So say for the horizontal blur, maybe you first do the top half and then bottom half. Then you only need 8k*4k temporary texture instead of 8k*8k (all the way to 8k*1 if memory is scarce)

This needs ability to read/write to same texture, dont know how well that is supported (I assume at least newer APIs can do something like that)

o3o

I'm using dirextx9 which I think means I can't read from the texture I'm writing to in the same pass

No wait I dont think you need to be able to do that, just copy slice of texture to the temporary, then blur it on one axis (assuming you do separable gaussian blur) writing output to the original...

o3o

No wait I dont think you need to be able to do that, just copy slice of texture to the temporary, then blur it on one axis (assuming you do separable gaussian blur) writing output to the original...


By copy do you mean use GetRenderTargetData? I thought that might be incredibly slow on such a big texture as it'll need to copy the whole surface to system mem in order to lock a small part of it?

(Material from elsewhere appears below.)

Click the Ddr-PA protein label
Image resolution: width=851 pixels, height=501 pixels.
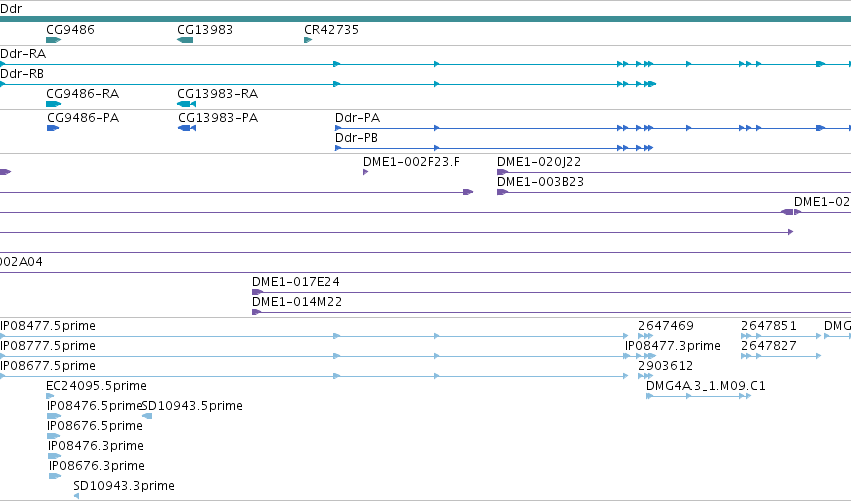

By copy do you mean use GetRenderTargetData? I thought that might be incredibly slow on such a big texture as it'll need to copy the whole surface to system mem in order to lock a small part of it?

It doesn't need to leave the GPU. Just use the temporary as a render target and draw the portion of the heightmap texture onto it.

By copy do you mean use GetRenderTargetData? I thought that might be incredibly slow on such a big texture as it'll need to copy the whole surface to system mem in order to lock a small part of it?


It doesn't need to leave the GPU. Just use the temporary as a render target and draw the portion of the heightmap texture onto it.

I was hoping to not have to go the route of copying specific areas out of the texture as it could get a bit fiddly, but this seems like the only option.

Thanks both


I was hoping to not have to go the route of copying specific areas out of the texture as it could get a bit fiddly, but this seems like the only option.

Maybe a more atomic texture then 8K and elements management would be more appropriate- it would partialy also solve the problem you have, and allow this game exist on more general gpu's as well.